All of which sounds fine until you actually think about what's going on here: the British government is conflating its nation's skills level with its credential level. Allowing McDonald's to develop and award diplomas that will supposedly be the equivalent of GCSE's and A-levels (academic designations) seems rather odd.
First, one wonders whether any of these new qualifications will actually matter to employers outside the golden arches. Author Andrew O'Hagan doubts it. He writes in the Daily Telegraph that such flimsy degrees will hinder rather than help those seeking jobs, as employers ask, "Has he passed any exams or does he just have one of those Mickey Mouse passes from McDonald's?" O'Hagan continues: "As with so many attitudes to social welfare, what is being trumpeted as an increase in choice and opportunity is actually an invitation to participate in a two-tier system." Such a system discriminates between those who have a university degree--which is generally thought to mean something--and those who have from sundry places other degrees, any one of which might mean something or might not.

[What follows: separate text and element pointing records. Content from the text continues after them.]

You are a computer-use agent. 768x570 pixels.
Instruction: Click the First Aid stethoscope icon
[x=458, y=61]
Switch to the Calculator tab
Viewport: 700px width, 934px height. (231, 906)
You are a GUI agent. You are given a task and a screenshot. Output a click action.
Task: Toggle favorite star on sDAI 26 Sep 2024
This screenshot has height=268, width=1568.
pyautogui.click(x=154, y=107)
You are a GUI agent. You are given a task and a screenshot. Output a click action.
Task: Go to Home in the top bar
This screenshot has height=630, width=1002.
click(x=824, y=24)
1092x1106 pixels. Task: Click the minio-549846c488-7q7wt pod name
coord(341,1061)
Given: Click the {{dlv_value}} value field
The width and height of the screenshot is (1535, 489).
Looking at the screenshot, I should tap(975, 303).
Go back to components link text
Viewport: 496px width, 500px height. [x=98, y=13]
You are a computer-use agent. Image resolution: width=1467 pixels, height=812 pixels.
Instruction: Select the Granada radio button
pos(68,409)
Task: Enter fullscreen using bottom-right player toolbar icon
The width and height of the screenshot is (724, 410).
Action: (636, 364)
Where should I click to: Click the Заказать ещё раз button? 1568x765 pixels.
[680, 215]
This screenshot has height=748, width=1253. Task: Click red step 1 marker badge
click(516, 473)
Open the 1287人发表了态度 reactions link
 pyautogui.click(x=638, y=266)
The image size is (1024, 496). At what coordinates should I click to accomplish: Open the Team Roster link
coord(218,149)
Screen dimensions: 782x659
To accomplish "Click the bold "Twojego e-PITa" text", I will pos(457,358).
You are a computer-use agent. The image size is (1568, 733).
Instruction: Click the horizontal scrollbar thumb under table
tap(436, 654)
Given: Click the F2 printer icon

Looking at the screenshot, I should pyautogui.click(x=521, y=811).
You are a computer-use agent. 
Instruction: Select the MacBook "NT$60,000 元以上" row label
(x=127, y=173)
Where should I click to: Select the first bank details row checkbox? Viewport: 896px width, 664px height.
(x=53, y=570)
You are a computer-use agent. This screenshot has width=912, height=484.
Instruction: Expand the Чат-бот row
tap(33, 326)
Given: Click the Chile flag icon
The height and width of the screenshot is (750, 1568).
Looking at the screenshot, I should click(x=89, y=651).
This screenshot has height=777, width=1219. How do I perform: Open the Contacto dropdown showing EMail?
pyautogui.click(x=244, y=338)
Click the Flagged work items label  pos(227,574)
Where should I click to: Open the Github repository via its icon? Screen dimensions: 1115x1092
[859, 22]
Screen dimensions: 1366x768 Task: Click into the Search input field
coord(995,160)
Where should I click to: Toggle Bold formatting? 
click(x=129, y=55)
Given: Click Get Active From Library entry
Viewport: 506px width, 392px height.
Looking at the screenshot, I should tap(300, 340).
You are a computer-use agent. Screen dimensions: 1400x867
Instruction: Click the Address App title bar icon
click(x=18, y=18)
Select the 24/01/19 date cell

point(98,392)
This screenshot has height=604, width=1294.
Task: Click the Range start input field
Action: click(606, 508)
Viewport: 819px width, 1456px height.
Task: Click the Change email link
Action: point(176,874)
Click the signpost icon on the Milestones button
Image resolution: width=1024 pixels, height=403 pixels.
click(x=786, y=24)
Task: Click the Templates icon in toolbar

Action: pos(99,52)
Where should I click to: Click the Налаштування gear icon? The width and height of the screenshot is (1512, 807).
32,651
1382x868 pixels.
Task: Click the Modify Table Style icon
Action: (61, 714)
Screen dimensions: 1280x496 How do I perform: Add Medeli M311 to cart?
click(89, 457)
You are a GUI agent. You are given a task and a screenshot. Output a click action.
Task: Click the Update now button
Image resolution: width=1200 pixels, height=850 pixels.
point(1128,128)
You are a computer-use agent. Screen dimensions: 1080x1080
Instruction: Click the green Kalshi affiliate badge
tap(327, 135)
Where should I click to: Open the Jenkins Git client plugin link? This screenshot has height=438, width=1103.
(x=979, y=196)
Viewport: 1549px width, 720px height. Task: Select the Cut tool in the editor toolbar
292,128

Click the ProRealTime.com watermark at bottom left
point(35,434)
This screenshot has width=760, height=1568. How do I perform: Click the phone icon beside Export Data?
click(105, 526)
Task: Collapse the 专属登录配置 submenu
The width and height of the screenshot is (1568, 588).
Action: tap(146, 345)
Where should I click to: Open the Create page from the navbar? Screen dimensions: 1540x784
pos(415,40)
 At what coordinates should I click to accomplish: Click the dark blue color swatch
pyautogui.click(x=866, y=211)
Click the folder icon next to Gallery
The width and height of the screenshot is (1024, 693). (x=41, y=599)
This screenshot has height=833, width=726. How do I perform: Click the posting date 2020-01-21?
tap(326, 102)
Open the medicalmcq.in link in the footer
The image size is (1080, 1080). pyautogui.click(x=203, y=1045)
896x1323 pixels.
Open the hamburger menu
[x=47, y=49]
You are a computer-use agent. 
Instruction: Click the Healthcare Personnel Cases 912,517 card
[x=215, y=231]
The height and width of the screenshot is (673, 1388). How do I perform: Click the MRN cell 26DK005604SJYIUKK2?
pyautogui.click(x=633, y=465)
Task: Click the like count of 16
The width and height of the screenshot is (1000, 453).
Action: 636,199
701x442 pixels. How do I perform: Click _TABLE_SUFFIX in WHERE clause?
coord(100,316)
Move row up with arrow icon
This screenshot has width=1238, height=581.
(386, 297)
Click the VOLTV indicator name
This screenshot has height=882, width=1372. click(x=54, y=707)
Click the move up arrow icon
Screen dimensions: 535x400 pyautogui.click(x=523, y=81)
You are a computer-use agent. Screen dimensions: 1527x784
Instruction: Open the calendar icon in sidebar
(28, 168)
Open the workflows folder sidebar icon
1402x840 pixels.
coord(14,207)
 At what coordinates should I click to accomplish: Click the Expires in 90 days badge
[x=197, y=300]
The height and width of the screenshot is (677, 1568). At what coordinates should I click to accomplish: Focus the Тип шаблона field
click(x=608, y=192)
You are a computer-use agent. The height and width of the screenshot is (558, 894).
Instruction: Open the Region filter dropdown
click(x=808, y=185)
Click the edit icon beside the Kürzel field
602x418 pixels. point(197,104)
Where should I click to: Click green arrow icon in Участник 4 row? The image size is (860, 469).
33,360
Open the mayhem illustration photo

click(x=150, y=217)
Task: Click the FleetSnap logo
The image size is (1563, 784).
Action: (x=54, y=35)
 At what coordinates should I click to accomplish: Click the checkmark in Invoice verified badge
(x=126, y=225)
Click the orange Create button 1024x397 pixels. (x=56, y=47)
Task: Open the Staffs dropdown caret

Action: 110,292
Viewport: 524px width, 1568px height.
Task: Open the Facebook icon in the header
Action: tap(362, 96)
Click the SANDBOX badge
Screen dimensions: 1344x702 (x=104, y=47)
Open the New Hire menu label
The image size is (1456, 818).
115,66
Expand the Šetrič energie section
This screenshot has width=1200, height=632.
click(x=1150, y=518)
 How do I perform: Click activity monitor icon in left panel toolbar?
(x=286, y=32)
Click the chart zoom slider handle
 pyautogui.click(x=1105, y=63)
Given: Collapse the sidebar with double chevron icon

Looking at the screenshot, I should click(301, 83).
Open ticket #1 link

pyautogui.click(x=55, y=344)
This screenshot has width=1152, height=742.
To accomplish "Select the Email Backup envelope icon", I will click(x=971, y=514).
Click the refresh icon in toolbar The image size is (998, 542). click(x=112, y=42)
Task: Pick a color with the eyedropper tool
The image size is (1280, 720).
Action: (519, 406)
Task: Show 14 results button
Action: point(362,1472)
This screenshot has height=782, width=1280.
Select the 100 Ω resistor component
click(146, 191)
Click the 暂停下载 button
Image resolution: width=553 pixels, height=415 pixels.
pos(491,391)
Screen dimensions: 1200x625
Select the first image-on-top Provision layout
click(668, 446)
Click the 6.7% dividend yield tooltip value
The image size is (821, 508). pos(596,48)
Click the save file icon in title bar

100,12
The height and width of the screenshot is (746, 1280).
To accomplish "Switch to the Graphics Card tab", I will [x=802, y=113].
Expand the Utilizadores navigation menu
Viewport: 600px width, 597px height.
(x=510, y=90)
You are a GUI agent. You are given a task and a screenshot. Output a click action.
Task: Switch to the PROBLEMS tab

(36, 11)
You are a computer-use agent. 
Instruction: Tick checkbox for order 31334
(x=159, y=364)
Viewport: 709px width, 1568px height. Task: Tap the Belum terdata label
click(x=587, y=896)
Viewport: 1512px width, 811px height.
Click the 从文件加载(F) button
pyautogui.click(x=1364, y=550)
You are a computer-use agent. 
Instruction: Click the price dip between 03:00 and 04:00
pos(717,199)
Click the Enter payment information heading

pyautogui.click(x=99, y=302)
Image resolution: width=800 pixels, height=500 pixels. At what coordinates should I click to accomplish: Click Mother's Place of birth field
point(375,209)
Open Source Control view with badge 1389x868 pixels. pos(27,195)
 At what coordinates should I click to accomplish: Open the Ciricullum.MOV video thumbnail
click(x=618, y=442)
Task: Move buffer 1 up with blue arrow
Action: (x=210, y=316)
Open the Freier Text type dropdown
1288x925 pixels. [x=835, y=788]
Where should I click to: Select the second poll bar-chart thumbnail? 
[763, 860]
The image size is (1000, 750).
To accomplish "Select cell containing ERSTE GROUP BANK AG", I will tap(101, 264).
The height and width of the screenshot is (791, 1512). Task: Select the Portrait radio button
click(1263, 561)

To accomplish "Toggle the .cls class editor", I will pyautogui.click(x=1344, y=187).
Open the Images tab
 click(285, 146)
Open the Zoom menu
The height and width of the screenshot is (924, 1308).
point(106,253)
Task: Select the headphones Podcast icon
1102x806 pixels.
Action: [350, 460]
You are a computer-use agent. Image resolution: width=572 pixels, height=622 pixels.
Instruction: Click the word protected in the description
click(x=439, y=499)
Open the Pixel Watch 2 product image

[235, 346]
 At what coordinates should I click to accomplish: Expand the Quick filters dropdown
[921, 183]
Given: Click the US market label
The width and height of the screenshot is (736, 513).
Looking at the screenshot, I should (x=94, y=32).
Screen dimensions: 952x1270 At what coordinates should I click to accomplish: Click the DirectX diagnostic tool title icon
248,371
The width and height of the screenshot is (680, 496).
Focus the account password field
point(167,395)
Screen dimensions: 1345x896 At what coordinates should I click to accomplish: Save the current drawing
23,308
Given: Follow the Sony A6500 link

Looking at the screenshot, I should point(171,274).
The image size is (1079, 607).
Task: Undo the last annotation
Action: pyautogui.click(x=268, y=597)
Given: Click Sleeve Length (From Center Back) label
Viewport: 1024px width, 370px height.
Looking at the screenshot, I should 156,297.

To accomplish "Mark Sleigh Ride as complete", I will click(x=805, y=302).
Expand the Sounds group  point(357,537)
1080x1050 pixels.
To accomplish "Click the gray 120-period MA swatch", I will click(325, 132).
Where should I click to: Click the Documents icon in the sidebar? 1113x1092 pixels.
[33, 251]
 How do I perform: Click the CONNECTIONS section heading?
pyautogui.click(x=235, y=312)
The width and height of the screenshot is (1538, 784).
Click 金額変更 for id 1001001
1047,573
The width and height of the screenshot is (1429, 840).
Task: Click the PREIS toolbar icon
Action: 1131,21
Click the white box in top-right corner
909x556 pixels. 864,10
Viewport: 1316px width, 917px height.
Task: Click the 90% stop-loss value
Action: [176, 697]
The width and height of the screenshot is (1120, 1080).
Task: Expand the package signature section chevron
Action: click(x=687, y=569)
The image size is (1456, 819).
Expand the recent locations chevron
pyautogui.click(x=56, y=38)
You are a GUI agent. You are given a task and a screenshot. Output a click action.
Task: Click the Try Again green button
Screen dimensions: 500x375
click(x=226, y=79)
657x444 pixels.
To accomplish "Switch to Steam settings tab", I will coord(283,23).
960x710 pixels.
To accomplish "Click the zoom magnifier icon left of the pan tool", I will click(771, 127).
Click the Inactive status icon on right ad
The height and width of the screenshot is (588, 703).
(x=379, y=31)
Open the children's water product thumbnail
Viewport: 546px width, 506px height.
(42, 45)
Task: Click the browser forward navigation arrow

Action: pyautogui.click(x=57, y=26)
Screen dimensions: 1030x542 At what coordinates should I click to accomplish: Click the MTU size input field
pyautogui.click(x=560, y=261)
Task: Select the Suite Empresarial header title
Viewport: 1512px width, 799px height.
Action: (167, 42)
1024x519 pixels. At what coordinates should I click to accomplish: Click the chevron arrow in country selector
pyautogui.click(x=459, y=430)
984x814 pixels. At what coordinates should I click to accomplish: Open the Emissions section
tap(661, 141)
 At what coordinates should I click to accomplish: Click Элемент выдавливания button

Second, flooding the market with more paper qualifications won't do much to increase a workforce's actual skills and productivity because simply claiming a worker is skilled doesn't make it so. The government may assume that more workers will undergo supplemental training if they receive palpable credit for it. Such a theory has lots of problems (for example: if diplomas are a dime a dozen, the incentive to get one--and to get more training--actually decreases). And there are questions to be answered: What, exactly, will McDonald's demand of those employees enrolled in the "Basic Shift Managers' course" it's now piloting? How are skills tested and measured? And why, really, does anyone need or deserve to receive a diploma for this? (Similar questions should be asked of Network Rail and Flybe.)
Finally, if skills and job creation is what the U.K. is after, then its best bet would be to concentrate on providing training to its unskilled, welfare-supported groups. (To his credit, Brown has started moving in this direction.) But simply showering papers of dubious or yet-to-be proven worth upon those who are already employed, and believing that more diplomas equals more skills, may not do the trick.